SBIA backs BDC tax bill

The new bill, which was introduced by US Congressman Erik Paulsen, is meant to amend a tax provision that would allow for more foreign investment in BDCs.

The Small Business Investor Alliance (SBIA), an association of lower mid-market private equity funds and investors, is backing the bill introduced by Congressman Erik Paulsen that aims to make a permanent a tax provision that would attract greater foreign investment in business development companies (BDCs). The SBIA called the bill “a critical milestone that will enable business development companies to increase support for America’s small businesses,” in a statement on May 1.

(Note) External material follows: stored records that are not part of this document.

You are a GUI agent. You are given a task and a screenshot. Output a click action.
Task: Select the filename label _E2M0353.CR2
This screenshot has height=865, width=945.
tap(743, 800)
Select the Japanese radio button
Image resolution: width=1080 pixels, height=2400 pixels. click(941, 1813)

“This bill will eliminate a significant hurdle blocking foreign capital investment in BDCs,” Brett Palmer, president of SBIA, said in a statement. “BDCs are a major source of capital that stimulates job creation and growth in small and mid-sized businesses. This bill is one of the priorities identified in the SBIA Capital Formation Agenda and of great importance to our BDC members.”

“Increasing investment in our small and medium-sized businesses will mean more jobs and a healthier economy,” commented Congressman Paulsen, a Republican Party representative in Minnesota. “Eliminating barriers that prevent foreign capital from reaching our job creators will increase the opportunities for American businesses to grow and expand.”

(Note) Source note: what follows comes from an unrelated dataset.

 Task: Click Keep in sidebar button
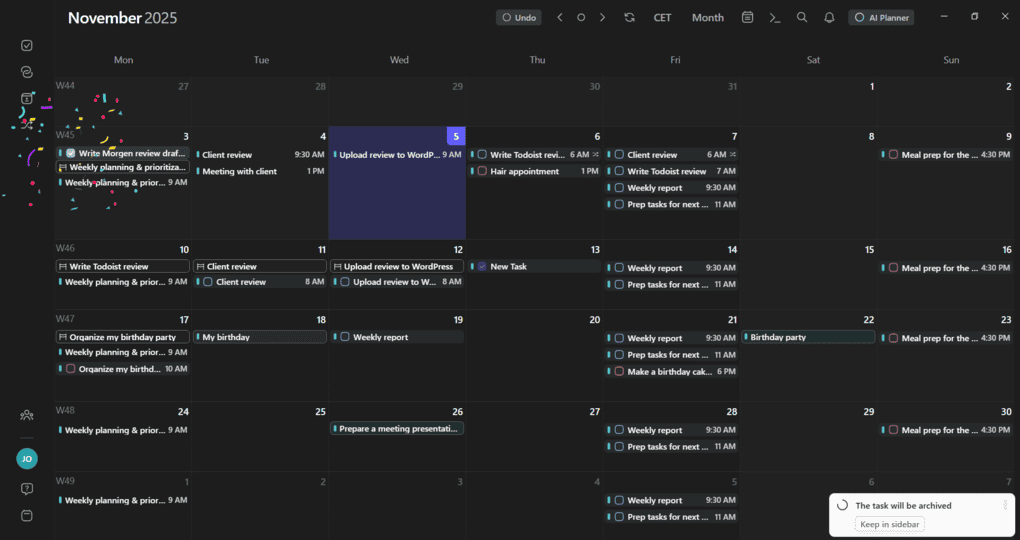coord(889,525)
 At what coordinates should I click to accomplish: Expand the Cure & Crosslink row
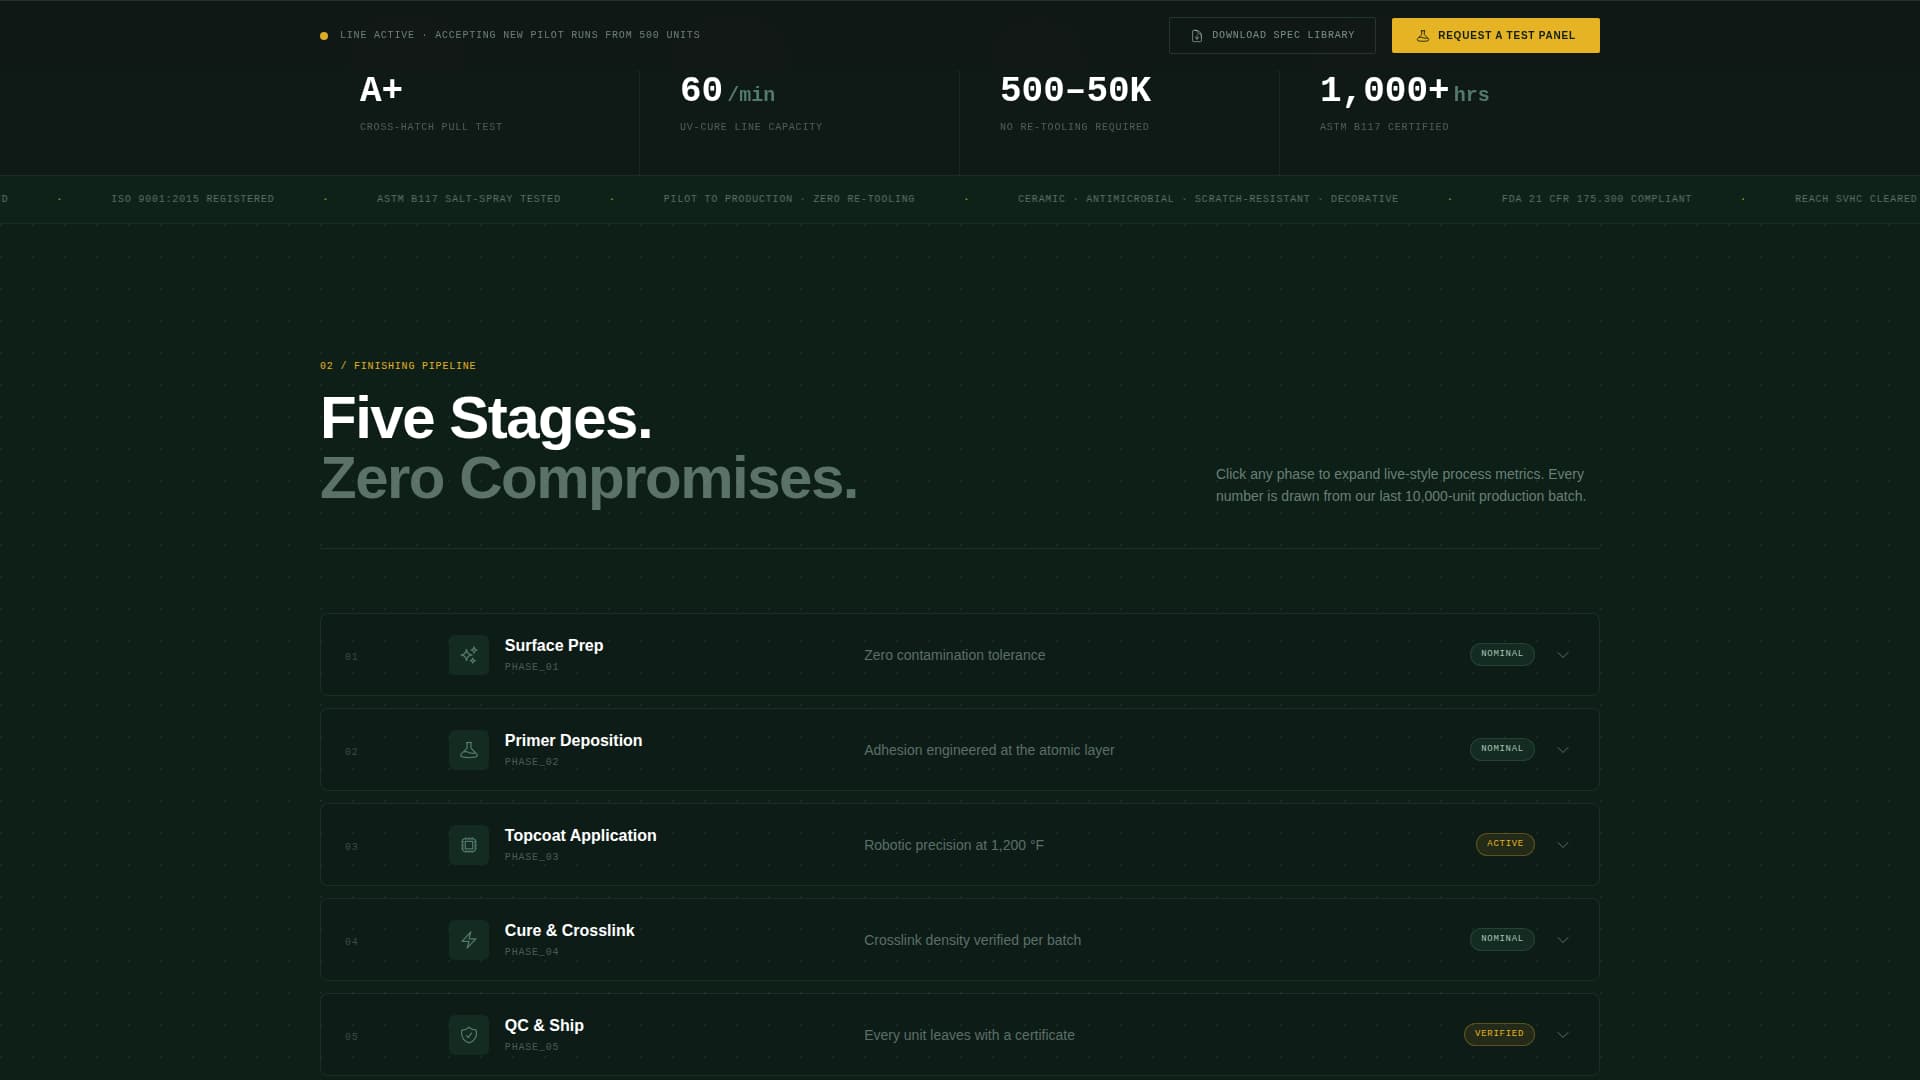[x=1563, y=939]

The H.R.2115 bill would make permanent a temporary tax provision in the US Tax Code removing withholding tax on dividend interest payments to foreign investors that expired at the end of 2014. This move could introduce billions of available capital into the vehicles, the SBIA estimates.

BDCs are government-regulated investment companies created by Congress in 1980 to provide capital to small and mid-sized American companies. There are about 80 active BDCs in the US managing about $70 billion. “Access to foreign investment sources increases the ability of BDCs to pour more capital into small businesses and further stimulate job creation and economic growth,” the SBIA said.